──────── Datos proporcionados

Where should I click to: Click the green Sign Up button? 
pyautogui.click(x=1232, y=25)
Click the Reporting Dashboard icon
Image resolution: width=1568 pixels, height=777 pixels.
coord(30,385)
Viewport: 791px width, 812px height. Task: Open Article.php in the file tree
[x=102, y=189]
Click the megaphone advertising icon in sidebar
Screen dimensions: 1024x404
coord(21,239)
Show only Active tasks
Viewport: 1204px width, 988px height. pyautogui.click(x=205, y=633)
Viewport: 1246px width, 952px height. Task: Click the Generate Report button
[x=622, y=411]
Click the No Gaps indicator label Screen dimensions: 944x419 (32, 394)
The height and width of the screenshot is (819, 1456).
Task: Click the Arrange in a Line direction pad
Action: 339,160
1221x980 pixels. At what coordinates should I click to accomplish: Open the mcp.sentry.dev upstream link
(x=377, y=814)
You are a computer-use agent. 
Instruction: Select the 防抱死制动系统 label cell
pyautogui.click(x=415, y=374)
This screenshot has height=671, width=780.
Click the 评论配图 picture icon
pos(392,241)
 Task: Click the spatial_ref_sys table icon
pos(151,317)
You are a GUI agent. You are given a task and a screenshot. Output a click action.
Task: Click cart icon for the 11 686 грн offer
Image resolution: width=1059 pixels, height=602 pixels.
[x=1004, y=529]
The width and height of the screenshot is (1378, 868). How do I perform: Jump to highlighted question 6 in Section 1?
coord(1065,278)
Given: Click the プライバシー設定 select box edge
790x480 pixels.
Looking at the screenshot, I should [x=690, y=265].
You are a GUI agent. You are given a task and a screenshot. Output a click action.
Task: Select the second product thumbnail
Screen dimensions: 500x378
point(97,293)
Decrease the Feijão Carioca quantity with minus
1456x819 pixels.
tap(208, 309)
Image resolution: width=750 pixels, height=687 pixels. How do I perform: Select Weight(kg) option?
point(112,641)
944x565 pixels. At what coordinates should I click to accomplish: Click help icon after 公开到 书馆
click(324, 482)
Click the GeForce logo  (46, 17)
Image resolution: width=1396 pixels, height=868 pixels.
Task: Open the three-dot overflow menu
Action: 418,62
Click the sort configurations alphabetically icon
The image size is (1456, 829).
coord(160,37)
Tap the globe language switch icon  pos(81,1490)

────────────────

Enunciado - ¿Puedes convertir en una tabla Markdown el tramo de los datos que va desde la línea que contiene "Click the Reporting Dashboard icon" hasta la que contiene "[x=1004, y=529]", ambas incluidas? Usa las columnas N.º, para el número de fila, y Línea, y omite las líneas en blanco.

Resultado -
| N.º | Línea |
|---|---|
| 1 | Click the Reporting Dashboard icon |
| 2 | Image resolution: width=1568 pixels, height=777 pixels. |
| 3 | coord(30,385) |
| 4 | Viewport: 791px width, 812px height. Task: Open Article.php in the file tree |
| 5 | [x=102, y=189] |
| 6 | Click the megaphone advertising icon in sidebar |
| 7 | Screen dimensions: 1024x404 |
| 8 | coord(21,239) |
| 9 | Show only Active tasks |
| 10 | Viewport: 1204px width, 988px height. pyautogui.click(x=205, y=633) |
| 11 | Viewport: 1246px width, 952px height. Task: Click the Generate Report button |
| 12 | [x=622, y=411] |
| 13 | Click the No Gaps indicator label Screen dimensions: 944x419 (32, 394) |
| 14 | The height and width of the screenshot is (819, 1456). |
| 15 | Task: Click the Arrange in a Line direction pad |
| 16 | Action: 339,160 |
| 17 | 1221x980 pixels. At what coordinates should I click to accomplish: Open the mcp.sentry.dev upstream link |
| 18 | (x=377, y=814) |
| 19 | You are a computer-use agent.  |
| 20 | Instruction: Select the 防抱死制动系统 label cell |
| 21 | pyautogui.click(x=415, y=374) |
| 22 | This screenshot has height=671, width=780. |
| 23 | Click the 评论配图 picture icon |
| 24 | pos(392,241) |
| 25 |  Task: Click the spatial_ref_sys table icon |
| 26 | pos(151,317) |
| 27 | You are a GUI agent. You are given a task and a screenshot. Output a click action. |
| 28 | Task: Click cart icon for the 11 686 грн offer |
| 29 | Image resolution: width=1059 pixels, height=602 pixels. |
| 30 | [x=1004, y=529] |